Eleanor Friedberger:

If you’re not in that gathering mode, you won’t be making anything. It’s easy to flip the switch and say “I’m in gathering mode,” but you have to mean it.

Regulate online markets

To operate smoothly, economies have long depended on essential platforms, be they city markets, Main Streets or infrastructure like railroads and bridges. … Historically, the government has imposed limits on how much money the platforms could take from the people and businesses that relied on them … These limits were imposed not to constrain economic growth but to foster it: They protected the incentives for other economic actors to invest and build on the platforms. …

Last year, Amazon charged private sellers, on average, between 50 and 60 percent of their sales in fees, according to the research firm Marketplace Pulse. You don’t need a degree in economics to see how that can discourage investment and innovation. … It’s effectively a system of private taxation.

Mowed the lawn on a show day.

Rob Walker:

The traditional goal [in customer service call centers] is to handle calls as quickly as possible — if there’s even a number for customers to call at all … Uniqlo has flipped this idea on its head, treating the call center as a site of R&D, inspiration, and opportunities they otherwise would have overlooked.

Can someone remind me how to write a newsletter again?

I didn’t think I would like Blade but I loved Blade.

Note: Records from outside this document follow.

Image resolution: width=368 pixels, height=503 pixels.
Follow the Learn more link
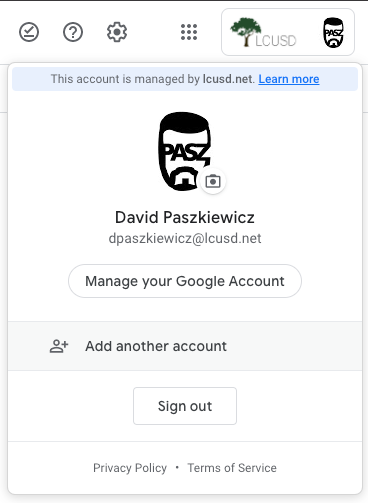pos(289,79)
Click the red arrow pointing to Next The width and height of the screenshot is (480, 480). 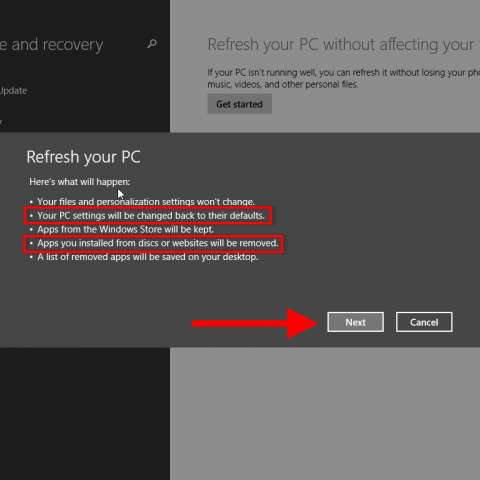[255, 323]
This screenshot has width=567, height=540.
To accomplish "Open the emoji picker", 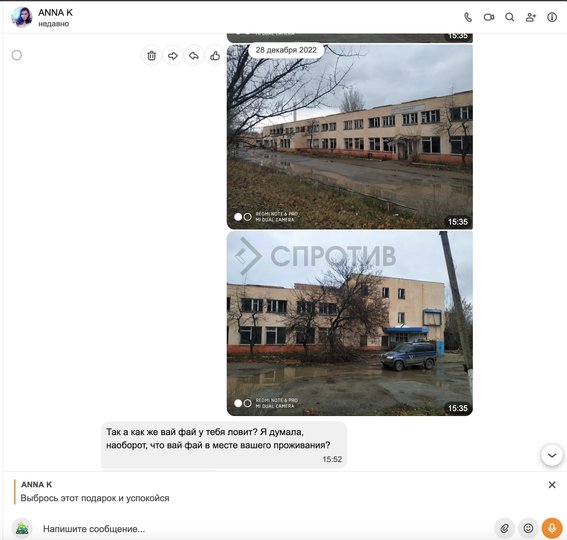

I look at all my loves sideways.

I bought some vegan Blundstones.

I realized my to-do list was upside-down.

I had admin work at the top, daily routines in the middle, and creative hunches/dreams/plans at the bottom.

The first list keeps your house running, the second list keeps your hair from catching fire, and the last list gets you up in the morning. Why would the list that gets you up in the morning be last?